Il futuro dell'Inter è strettamente legato a quello del suo allenatore. Antonio Conte, infatti, è passato dall'essere sostituito al diventare un punto di riferimento per tutto il gruppo nerazzurro. Quando le cose vanno male isegnali non possono che essere negativi, ma in questo momento, con la squadra al massimo l'entusiasmo è alle stelle.

E proprio l'allenatore leccese ha spiegato il momento a cominciare da quello in cui l'Inter è stata eliminata ai gironi di Champions League: "Un tifoso avversario avrebbe spinto perché cacciassero Conte dall’Inter. Da avversario voglio ammazzare (sia chiaro: intendo ammazzare sportivamente) il mio nemico: mandarmi via avrebbe facilitato gli altri". 

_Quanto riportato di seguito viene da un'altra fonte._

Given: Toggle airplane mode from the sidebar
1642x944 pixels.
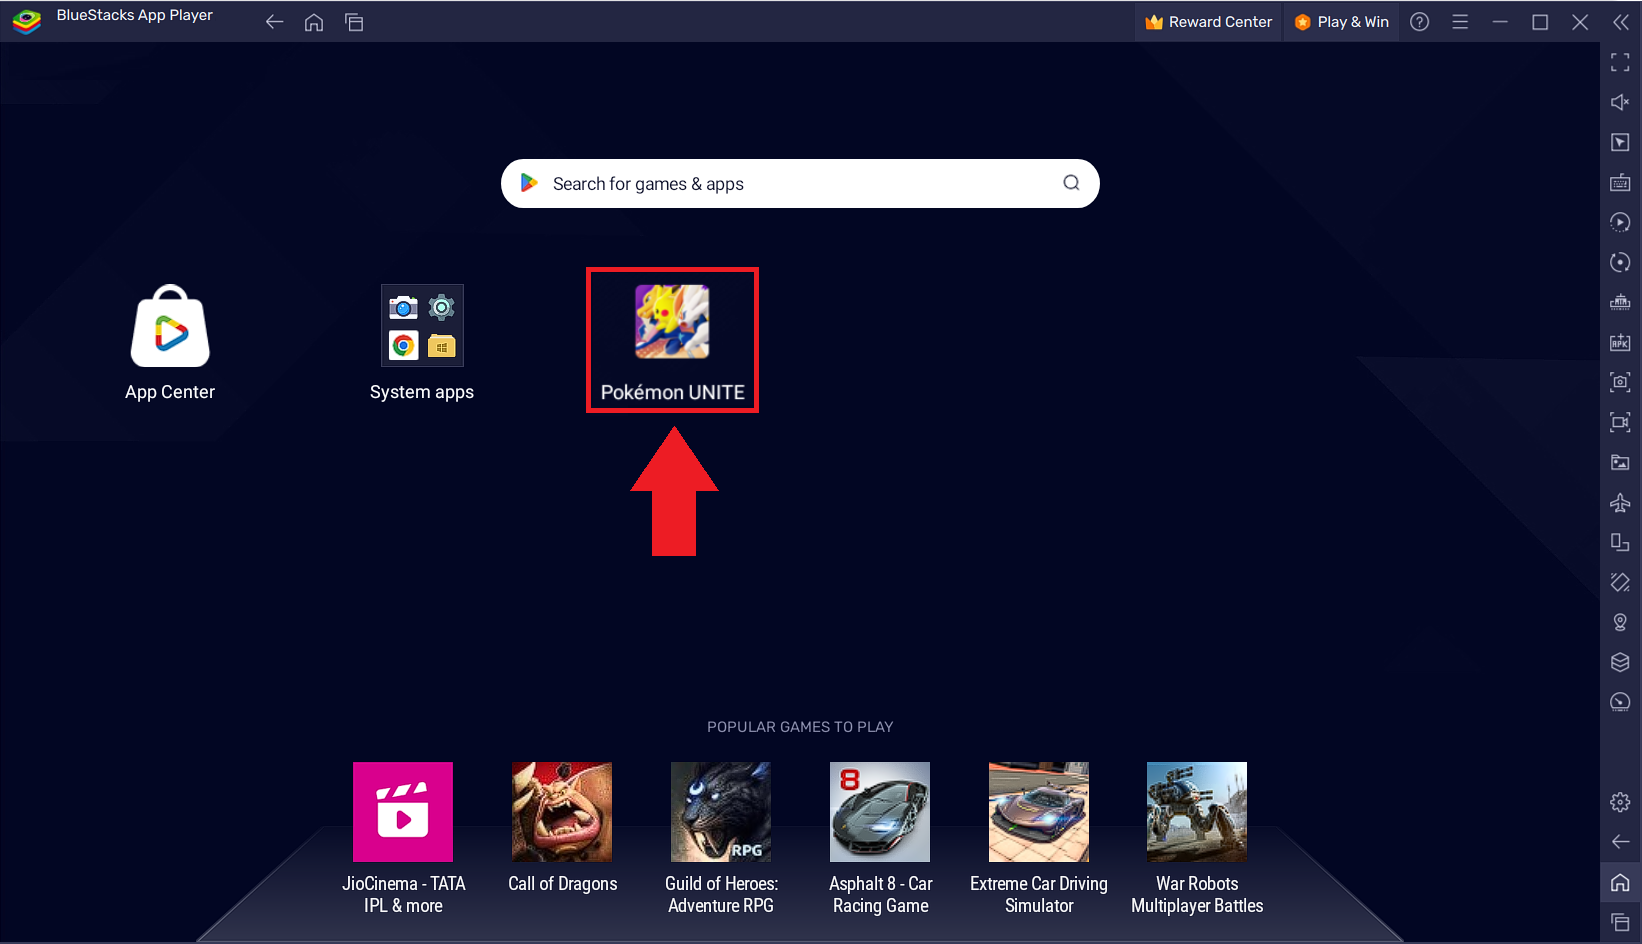Looking at the screenshot, I should 1620,503.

"Quando vado in un club ci entro anima e corpo. Sono passionale e la passione fa la differenza, è contagiosa. La creatura la vivo e la faccio vivere a tutti quelli che lavorano con noi. Se si sente il senso d’appartenenza si dà qualcosa in più. Un allenatore, quando decide di sposare un progetto è felice se ha la possibilità di lavorare a lungo nello stesso club. Se si è costretti ad andar via dopo poco c’è solo amarezza. Dare la propria impronta e restare per tanti anni è la cosa più bella. È anche più semplice lavorare dopo aver seminato bene. Mi piacerebbe ci fosse una continuità in tutto", ha poi concluso l'allenatore.